Ontem assisti a um documentário sobre o Integralismo. Duas coisas:

a) é certo renegar a obra literária de Plínio Salgado, do modo tão velado que é feito? Ainda não li (nem sofri incentivo) mas tem uns caras bem medíocres nas leituras obrigatórias. Trarei novodades em breve sobre os textos ficcionais de Salgado. Aguardem mais informações por aqui.

b) A princípio, os integralistas deveriam lutar contra os fascitas (e demais regimes nacional-socialistas). Mas eles partiam do mesmo princípio e, por caminhos, diferentes chegavam à mesma conclusão:

Elites capacitadas governando e educando os demais pela honra e pela moral (deles), com a graça de Deus.

Deus me livre!



Next exit - Interpol
Voltando...

Entre 1 hora no banco, translados e internet lenta, volto ao texto.

No caminho de volta pra cá, pensava: não é só questão de opção os textos serem tão pessoais.

Numa produção de 1 por hora, não tenho tempo de ficcionalizar decentemente. Poderia fazer história do que acontece comigo, usando símiles ou aumentando.

Mas acho que a idéia é algo meio American Splendor, bem honesto e verdadeiro.

Se bem que sempre que eu conto uma história, é só uma visão dela. E desta visão não podemos garantir exatidão, ainda mais por se tratar de uma história acontecida comigo. Ou seja, o autor que cria o narrador está completamente envolvido e, portanto, não é nada isento.

Toda essa verdade daqui é apenas uma ficção de mim. Talvez meu personagem mais próximo de mim. Tão próximo que já não se reconhece Lielson suficiente nele...


I just can't get it enough - Nouvelle Vague
Saindo do trabalho e já voltando

Num dia chuvoso e atarefado como hoje, tenho que ir até um banco dar muito dinheiro a eles.

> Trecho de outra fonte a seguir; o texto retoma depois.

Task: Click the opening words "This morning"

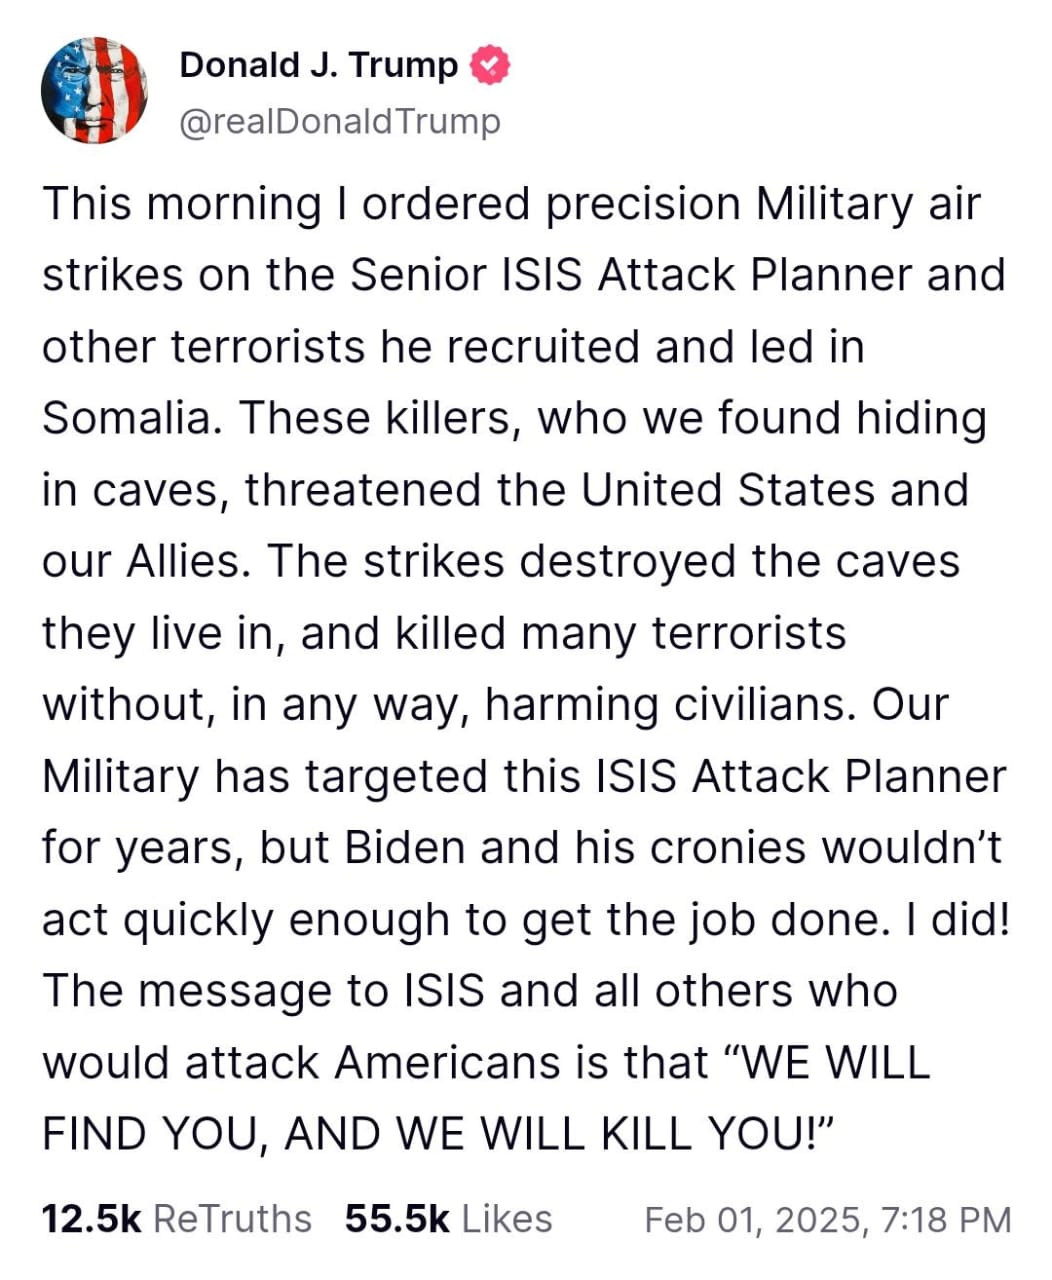Action: point(180,204)
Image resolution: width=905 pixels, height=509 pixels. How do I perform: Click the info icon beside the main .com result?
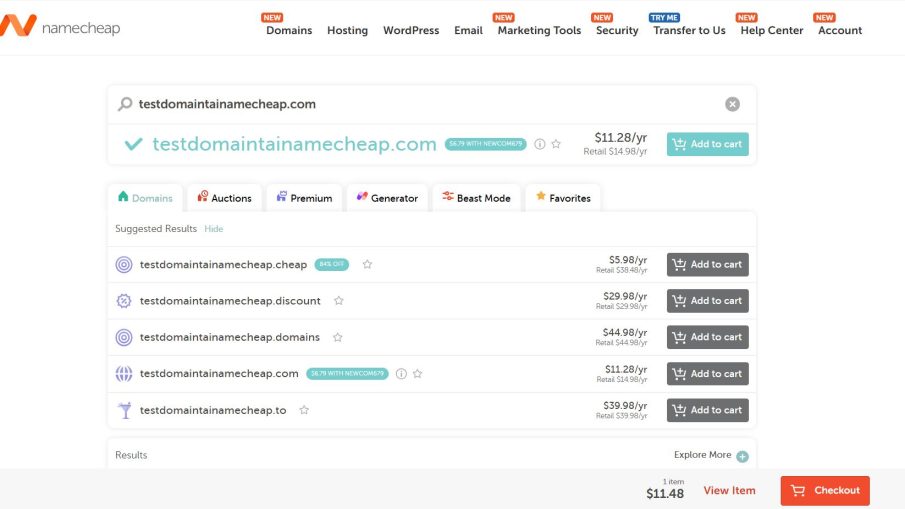540,144
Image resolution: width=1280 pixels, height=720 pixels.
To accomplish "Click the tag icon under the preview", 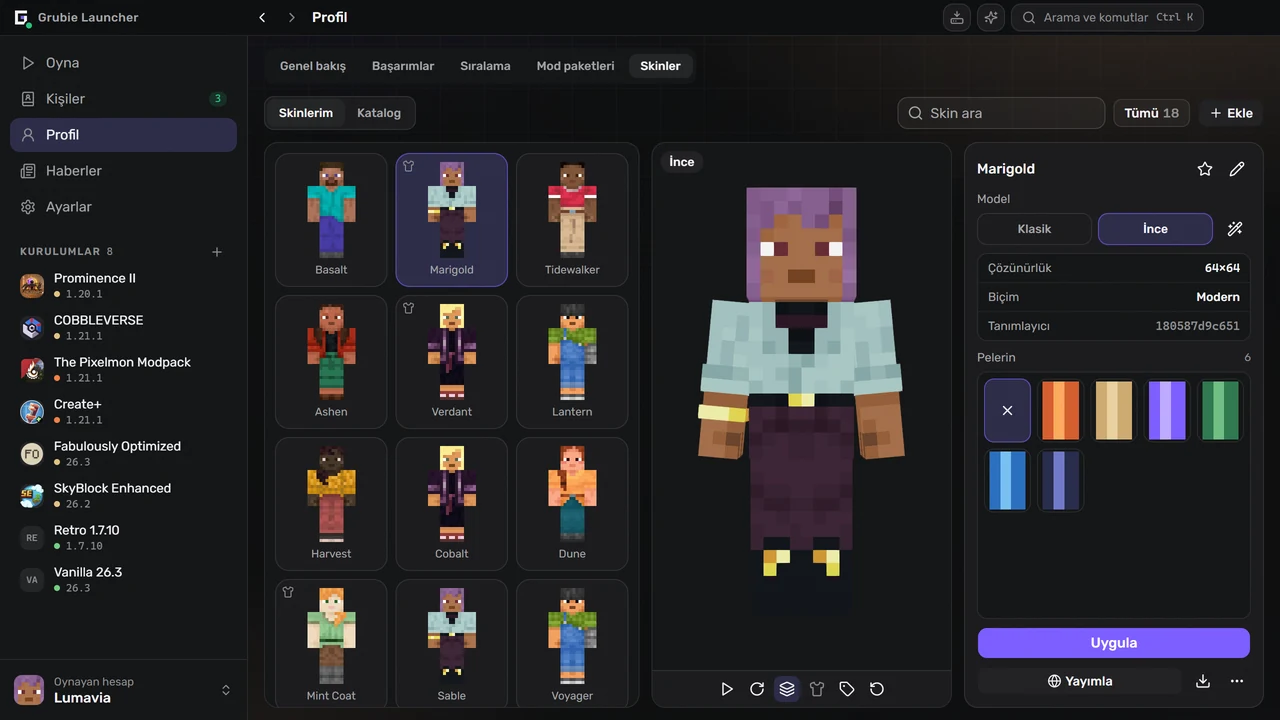I will 847,689.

Isso poderia marcar um momento contrafeito, mas estou tranquilo. Números e letras pra eles, menos números e problemas pra mim. Sossego custa caro hoje em dia...

Sim, isso quer dizer que ficarei mais de uma hora sem atualizar a bagaça aqui


I gonna sit right down and wright myself a letter - Madeleine Peyroux
No fim de semana

No bom e velho sábado, descansamos e o guardamos na memória como manda o bom Deus.

A cena final desse ato de dia ficou a serviço de um espetáculo de bonecos de um argentino, o Titereteiro de Banfield. Teatro de bonecos para adultos.

Adulto aqui não quer dizer putaria nem a ultra violência, mas temas conhecidos até das crianças (solidão, partida, amizade, etc) encarados de forma madura.

As intervenções de metateatro são absolutamente fantásticas. Bonecos que percebem serem bonecos, magoados por se lembrarem de que são manipulados, salpicado com humor e ironia de alta qualidade.

Espetáculo pra lembrar e sorrir andando.

Túlio, fique ligado nesse cara. Se puder ir, vá!


I fall in love too easily - Chet Baker
No trabalho

Entre textos e textos, me vem uma idéia: vocês sabem dos 5 S organizacionais? E dos 4 P do marketing? E dos 4 C, do marketing e das organizações?

Se você não sabe, são idéias idiotas pra tornar mecânico um trabalho que é humano. Se você tiver seres humanos, os mecanize num regime taylorista-fordiano e exija estatísticas e produtividade para relações humanas.

Me deparei agora com um 4 R, dedicado ao meio ambiente: Repensar, Reduzir, Reutilizar e Reciclar.

Pra esses caras de empresonas ou corporaçõesonas, é tudo um número + letra. Por isso é tudo tão gráficos, tão econômico, tão desumano. Por isso é tão fácil demitir alguém: são letras (nome) + números (salário).


Secret meeting - The National
Para chegar no trabalho

Eu e a Van até tentamos acordar cedo.

Tentamos.

Mas sempre é difícil sair da cama com esse frio que malumora Curitiba. Perde-se ônibus e vamos pegar aquele lá longe. O dela, maior e mais lotado; o meu menor e gratuito, porém tão lotado quanto.

Só consigo embarcar no terceiro ônibus, incomodado.

Incomodado por ter ouvido motores de ônibus da minha casa até entrar no meu trabalho. São tantos ônibus, tão barulhentos, e não são suficientes.

Mais barulho, mais fumaça, menos descanso igual problemas no horizonte, elevado a cada vez mais próximo.


Rita lee - Mutantes

sexta-feira, maio 19, 2006

O encontro do palhaço calçudo com o comedor de fogo infeliz

O pão até pode torrar, mas o circo precisa pegar fogo.